§ What the exercise asks
Will you transcribe all the entries word for word, skipping the pictures they hold?

[Excerpts from a dataset]
= Beginning of Section =
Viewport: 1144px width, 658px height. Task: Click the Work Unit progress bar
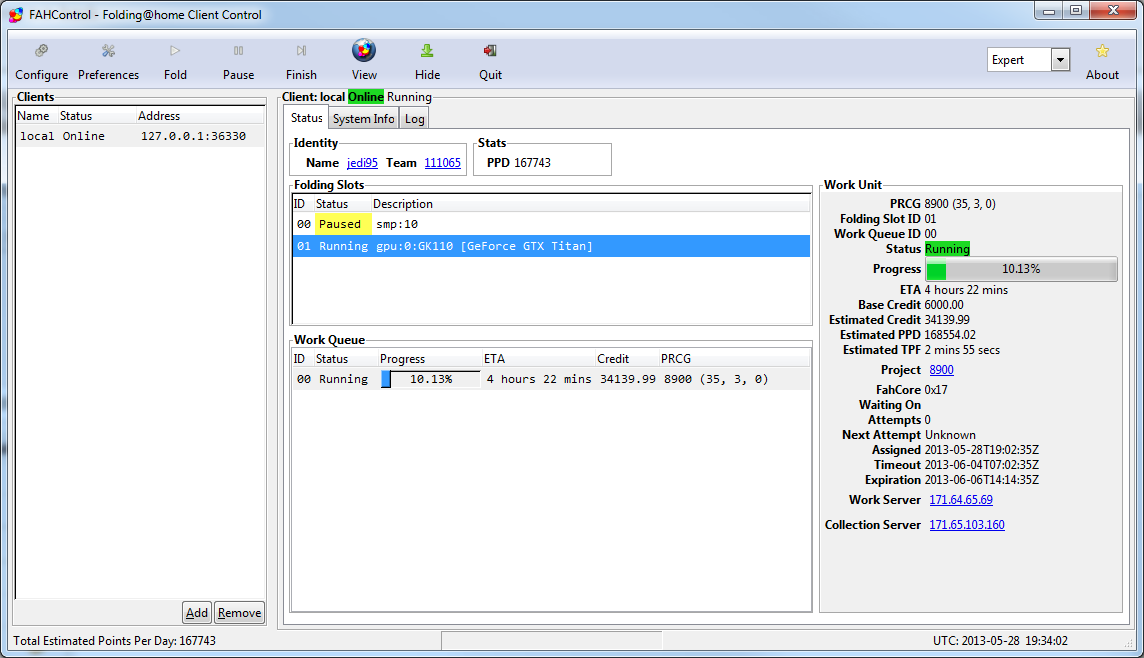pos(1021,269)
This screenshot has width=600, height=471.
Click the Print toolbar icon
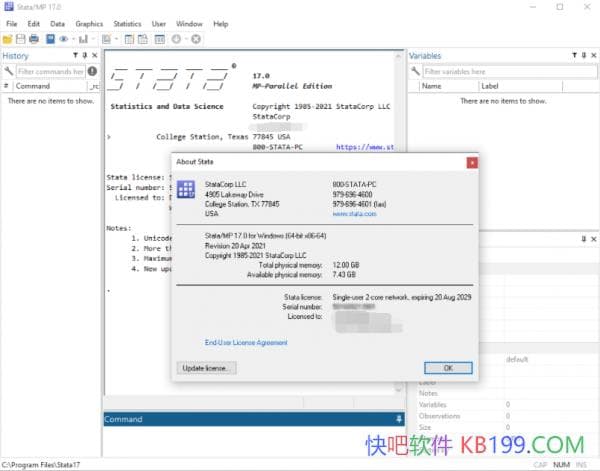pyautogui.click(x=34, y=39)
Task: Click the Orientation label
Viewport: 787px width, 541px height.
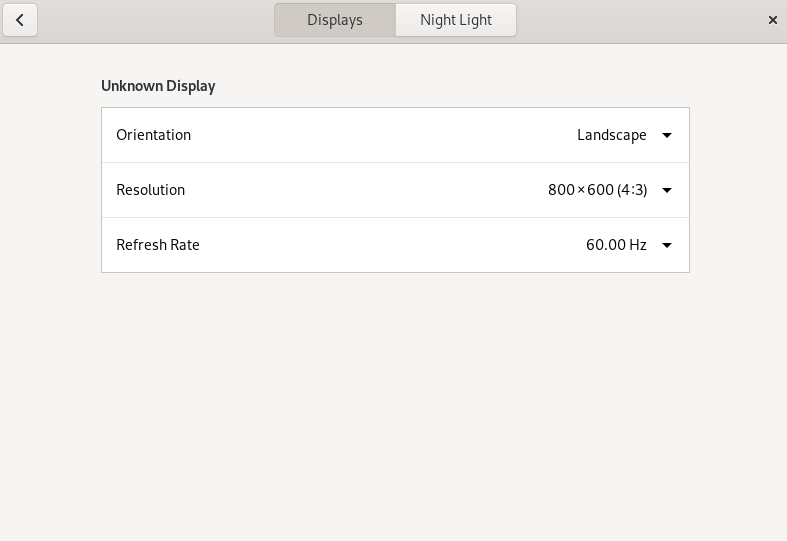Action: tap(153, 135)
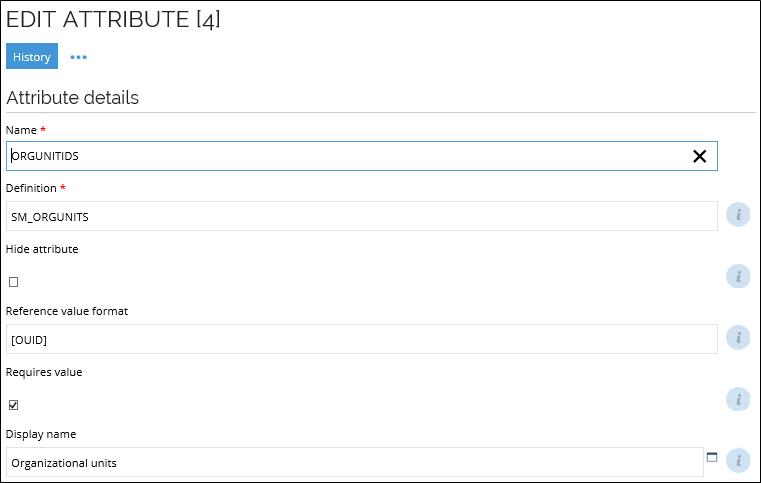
= End of Section =
§ Result of the task
Viewport: 1144px width, 658px height. Task: Click the Work Unit progress bar
pos(1021,269)
This screenshot has width=600, height=471.
Click the Print toolbar icon
pyautogui.click(x=34, y=39)
Task: Click the Orientation label
Viewport: 787px width, 541px height.
Action: tap(153, 135)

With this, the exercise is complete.